§ **Aufgabe 1**
Gib aus den Einträgen die Zeilen unverändert wieder, beginnend mit der Zeile, die „Click the help text describing Force Enable“ enthält, bis einschließlich der Zeile, die „will tap(129, 620).“ enthält. Nur diese Zeilen sind gefragt.

§ **Vorliegender Text**
Bild: Der 45-jährige Juri Garawski (mit Kapuze) vor dem Gericht in der Schweiz
Basel taz | Die Schilderungen des Angeklagten könnten aus einem Krimi
stammen: Ein Mann behauptet, er sei an mehreren Morden beteiligt gewesen.
Laut seiner Aussage befällt ihn nach mehr als 20 Jahren Reue. Er
beschließt, zu gestehen. Aber da die Opfer als verschollen gelten, sind
weder Beweise noch Zeug:innen vorhanden und niemand glaubt ihm.
Die Beamten, denen er seine Geschichte erzählt, tun diese als fiktionalen
Einfall ab. Also setzt er alles daran, seine eigene Schuld zu beweisen.
Gemeinsam mit der Tochter eines der Opfer gibt er einer [1][Zeitung ein
Interview]. „Ich glaube Ihnen, dass Sie meinen Vater umgebracht haben“,
sagt die Tochter zu ihm. „Alles, was ich will, ist eine faire Verhandlung“,
meint der Mann.
Zu einer Verhandlung kam es diese Woche am Kreisgericht Rorschach in der
Ostschweiz. Das internationale Interesse am Fall war derart groß, dass die
Verhandlung an das Kantonsgericht St. Gallen verlegt werden musste. Der
Prozess erregt vor allem wegen seiner politischen Bedeutung Aufmerksamkeit.
1999 in Belarus war der damals 20-jährige Juri Garawski laut eigener
Aussage Teil der Sondereinheit Sobr, die Oppositionelle entführt und
ermordet habe – darunter der [2][ehemalige Innenminister Juri Sacharenko].
Bis 2003 sei Garawski in der Einheit geblieben, deren angebliche Aufgabe
war, Kriminalität zu bekämpfen.

§ **Gespeicherte Einträge**
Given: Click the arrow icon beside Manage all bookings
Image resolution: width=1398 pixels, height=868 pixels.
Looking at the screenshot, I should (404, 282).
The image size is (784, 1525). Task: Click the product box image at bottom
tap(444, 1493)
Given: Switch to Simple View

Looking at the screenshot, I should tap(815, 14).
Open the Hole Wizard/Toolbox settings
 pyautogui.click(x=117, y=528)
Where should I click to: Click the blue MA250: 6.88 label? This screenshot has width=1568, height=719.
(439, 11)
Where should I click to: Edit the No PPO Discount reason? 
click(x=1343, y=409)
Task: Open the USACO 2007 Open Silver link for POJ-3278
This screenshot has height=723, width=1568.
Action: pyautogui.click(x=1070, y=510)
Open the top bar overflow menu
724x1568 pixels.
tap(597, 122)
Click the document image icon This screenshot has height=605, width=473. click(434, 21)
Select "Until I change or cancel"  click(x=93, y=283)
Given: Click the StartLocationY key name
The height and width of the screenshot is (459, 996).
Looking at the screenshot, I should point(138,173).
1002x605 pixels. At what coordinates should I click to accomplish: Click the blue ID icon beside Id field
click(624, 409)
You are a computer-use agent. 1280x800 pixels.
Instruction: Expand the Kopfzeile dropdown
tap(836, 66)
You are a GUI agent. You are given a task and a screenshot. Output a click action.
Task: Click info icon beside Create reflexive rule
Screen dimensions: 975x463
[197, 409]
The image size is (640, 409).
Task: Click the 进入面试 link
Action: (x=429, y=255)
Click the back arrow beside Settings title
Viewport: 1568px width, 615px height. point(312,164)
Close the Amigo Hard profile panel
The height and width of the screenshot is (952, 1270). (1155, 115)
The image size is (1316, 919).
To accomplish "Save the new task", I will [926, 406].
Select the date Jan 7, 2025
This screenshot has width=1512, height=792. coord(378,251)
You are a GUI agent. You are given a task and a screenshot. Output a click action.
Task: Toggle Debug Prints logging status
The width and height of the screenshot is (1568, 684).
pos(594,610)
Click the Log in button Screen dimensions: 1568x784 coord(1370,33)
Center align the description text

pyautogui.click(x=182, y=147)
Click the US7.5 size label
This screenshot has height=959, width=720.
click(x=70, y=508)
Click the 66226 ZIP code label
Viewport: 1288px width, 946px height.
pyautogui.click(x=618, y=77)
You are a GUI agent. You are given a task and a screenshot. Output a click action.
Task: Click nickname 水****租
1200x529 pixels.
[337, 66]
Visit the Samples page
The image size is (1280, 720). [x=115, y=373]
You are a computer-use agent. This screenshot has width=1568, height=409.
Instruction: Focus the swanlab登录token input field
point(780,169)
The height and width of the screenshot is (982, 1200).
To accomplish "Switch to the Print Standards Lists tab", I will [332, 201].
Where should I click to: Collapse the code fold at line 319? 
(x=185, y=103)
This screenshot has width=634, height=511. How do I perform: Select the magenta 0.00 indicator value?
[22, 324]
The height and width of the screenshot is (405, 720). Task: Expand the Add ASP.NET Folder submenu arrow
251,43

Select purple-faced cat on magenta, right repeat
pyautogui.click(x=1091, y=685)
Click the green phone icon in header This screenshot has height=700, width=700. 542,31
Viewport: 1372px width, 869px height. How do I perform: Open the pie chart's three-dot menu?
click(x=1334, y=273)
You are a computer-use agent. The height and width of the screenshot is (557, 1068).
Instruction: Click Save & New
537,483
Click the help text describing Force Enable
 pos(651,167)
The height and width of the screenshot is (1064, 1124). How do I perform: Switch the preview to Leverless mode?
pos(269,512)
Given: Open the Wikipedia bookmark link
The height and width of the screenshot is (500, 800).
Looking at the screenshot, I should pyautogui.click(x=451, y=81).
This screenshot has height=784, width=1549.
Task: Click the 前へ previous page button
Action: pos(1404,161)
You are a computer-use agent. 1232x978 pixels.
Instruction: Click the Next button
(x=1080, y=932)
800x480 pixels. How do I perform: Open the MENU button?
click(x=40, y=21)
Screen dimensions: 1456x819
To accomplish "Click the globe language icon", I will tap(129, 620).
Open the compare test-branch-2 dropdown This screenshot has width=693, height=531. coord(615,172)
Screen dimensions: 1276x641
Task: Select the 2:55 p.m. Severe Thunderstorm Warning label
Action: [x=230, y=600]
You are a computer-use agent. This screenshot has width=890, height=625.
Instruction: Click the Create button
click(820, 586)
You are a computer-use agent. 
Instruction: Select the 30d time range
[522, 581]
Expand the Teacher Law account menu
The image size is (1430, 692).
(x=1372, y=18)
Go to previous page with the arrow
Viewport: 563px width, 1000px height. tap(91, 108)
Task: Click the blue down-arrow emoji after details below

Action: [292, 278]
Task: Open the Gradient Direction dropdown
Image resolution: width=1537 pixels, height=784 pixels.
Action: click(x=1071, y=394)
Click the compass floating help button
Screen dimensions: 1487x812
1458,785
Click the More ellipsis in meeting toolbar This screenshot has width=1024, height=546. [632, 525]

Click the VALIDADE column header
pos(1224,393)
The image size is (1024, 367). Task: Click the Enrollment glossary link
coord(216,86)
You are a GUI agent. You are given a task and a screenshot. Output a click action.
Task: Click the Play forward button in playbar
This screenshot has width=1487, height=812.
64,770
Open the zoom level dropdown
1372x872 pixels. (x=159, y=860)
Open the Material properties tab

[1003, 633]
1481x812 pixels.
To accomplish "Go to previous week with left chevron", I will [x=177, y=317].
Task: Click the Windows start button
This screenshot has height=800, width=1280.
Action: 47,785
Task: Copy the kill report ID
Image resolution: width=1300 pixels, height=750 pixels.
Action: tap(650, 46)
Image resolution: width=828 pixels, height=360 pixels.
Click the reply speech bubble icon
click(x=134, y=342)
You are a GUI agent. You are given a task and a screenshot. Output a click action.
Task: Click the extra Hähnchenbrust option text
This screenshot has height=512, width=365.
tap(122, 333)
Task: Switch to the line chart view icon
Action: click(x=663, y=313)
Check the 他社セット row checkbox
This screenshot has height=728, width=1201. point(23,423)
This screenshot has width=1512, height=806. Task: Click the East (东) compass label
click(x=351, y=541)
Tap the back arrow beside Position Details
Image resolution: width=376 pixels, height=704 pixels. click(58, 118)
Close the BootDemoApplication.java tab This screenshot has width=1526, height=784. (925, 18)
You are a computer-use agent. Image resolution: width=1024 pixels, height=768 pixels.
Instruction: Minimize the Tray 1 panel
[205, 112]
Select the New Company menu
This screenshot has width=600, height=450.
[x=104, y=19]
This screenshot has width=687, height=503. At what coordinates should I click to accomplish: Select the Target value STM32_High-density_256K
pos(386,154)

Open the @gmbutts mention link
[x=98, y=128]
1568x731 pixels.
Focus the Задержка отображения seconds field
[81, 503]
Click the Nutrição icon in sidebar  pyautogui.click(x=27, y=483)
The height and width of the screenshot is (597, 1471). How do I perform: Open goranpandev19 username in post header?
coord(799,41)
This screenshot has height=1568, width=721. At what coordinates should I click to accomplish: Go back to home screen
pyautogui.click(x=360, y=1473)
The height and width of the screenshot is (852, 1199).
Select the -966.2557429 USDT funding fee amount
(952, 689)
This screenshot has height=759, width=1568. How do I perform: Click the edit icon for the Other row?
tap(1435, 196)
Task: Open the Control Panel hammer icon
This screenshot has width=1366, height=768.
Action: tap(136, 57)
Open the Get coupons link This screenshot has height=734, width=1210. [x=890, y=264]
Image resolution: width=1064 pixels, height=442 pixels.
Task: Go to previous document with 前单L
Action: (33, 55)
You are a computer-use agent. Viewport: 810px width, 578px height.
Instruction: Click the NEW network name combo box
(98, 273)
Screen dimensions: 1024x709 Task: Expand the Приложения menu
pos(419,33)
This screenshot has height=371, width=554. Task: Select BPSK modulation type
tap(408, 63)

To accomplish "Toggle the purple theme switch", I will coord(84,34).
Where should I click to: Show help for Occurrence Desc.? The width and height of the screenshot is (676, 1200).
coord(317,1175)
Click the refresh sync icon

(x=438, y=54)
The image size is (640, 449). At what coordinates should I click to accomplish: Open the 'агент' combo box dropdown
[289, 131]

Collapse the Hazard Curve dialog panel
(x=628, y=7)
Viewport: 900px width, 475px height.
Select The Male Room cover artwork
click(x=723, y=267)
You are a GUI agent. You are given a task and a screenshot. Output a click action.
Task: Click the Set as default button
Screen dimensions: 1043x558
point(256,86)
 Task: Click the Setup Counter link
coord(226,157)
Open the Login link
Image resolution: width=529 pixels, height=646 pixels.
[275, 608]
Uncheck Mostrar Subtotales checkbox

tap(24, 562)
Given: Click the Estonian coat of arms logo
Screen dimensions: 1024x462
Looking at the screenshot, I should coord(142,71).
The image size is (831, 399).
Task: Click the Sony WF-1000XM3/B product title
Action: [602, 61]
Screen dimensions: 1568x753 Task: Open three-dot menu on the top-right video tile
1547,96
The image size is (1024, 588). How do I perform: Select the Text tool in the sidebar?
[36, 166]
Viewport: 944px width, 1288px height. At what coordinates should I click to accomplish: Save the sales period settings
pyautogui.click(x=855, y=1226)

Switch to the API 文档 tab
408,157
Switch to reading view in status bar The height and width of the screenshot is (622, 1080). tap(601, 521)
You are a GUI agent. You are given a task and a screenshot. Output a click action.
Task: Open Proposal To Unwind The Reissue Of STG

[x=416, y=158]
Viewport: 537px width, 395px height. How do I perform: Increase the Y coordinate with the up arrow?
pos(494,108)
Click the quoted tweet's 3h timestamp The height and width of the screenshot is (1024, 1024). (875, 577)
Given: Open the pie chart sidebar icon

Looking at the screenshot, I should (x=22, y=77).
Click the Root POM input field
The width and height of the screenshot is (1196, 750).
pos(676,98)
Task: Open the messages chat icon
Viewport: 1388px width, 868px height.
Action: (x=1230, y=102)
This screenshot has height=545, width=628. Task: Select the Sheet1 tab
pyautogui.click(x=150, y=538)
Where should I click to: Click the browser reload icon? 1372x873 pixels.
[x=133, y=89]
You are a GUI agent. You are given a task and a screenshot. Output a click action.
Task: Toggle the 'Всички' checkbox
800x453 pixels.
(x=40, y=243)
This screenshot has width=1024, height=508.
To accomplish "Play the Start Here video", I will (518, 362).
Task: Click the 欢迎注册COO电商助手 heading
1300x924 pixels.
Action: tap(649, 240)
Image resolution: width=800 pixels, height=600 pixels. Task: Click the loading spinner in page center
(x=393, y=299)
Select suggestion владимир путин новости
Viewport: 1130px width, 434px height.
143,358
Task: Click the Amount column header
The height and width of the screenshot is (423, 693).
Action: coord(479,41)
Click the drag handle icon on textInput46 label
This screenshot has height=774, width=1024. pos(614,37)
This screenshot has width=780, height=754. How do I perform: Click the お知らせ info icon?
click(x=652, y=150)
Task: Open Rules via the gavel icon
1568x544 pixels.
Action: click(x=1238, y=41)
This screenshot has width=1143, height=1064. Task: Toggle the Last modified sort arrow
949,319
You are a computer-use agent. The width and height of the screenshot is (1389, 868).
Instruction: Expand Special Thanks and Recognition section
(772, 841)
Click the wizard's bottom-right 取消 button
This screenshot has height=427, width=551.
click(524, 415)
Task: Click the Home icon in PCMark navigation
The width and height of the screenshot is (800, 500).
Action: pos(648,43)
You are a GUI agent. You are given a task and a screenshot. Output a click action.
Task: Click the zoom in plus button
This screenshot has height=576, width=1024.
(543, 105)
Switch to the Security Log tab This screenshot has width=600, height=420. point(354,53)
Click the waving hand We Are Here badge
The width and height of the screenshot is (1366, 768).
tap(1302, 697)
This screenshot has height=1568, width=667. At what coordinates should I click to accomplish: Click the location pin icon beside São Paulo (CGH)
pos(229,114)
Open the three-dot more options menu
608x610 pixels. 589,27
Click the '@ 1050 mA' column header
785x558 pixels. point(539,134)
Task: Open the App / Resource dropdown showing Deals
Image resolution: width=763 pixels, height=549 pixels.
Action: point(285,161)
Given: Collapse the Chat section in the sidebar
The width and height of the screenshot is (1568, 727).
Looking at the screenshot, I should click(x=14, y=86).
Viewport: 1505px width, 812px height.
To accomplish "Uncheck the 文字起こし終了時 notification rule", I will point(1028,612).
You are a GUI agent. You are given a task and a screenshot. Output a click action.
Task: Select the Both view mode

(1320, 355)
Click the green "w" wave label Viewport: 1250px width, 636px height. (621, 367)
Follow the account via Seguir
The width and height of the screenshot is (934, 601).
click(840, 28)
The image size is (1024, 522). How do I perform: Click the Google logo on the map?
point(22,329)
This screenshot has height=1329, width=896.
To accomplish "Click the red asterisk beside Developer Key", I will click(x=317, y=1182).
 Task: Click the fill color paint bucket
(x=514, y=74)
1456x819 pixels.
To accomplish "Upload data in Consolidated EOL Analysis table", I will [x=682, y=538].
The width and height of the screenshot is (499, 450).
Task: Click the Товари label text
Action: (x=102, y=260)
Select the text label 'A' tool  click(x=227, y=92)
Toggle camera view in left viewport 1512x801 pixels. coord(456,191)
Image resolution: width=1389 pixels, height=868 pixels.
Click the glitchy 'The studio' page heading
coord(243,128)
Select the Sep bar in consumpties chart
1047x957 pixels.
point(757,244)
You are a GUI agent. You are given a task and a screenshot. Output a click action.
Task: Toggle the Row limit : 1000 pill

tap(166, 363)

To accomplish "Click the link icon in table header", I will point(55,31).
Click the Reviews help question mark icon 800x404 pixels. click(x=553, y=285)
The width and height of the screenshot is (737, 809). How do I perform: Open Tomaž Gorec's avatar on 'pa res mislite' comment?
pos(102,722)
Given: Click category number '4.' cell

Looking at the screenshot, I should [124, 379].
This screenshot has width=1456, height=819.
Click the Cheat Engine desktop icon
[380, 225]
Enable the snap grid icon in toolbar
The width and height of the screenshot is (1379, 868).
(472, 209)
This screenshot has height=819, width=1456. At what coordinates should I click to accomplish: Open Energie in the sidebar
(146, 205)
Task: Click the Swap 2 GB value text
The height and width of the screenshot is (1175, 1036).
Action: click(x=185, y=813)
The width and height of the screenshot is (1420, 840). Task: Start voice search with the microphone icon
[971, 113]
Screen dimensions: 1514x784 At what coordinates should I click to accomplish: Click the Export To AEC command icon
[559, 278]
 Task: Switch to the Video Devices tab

§ **Aufgabe 2**
Warum musste die Verhandlung laut dem Artikel über den Prozess gegen Juri Garawski an das Kantonsgericht St. Gallen verlegt werden?

§ **Vollständige Antwort 1**
Click the help text describing Force Enable
 pos(651,167)
The height and width of the screenshot is (1064, 1124). How do I perform: Switch the preview to Leverless mode?
pos(269,512)
Given: Open the Wikipedia bookmark link
The height and width of the screenshot is (500, 800).
Looking at the screenshot, I should pyautogui.click(x=451, y=81).
This screenshot has height=784, width=1549.
Task: Click the 前へ previous page button
Action: pos(1404,161)
You are a computer-use agent. 1232x978 pixels.
Instruction: Click the Next button
(x=1080, y=932)
800x480 pixels. How do I perform: Open the MENU button?
click(x=40, y=21)
Screen dimensions: 1456x819
To accomplish "Click the globe language icon", I will tap(129, 620).

§ **Vollständige Antwort 2**
Weil das internationale Interesse am Fall derart groß war.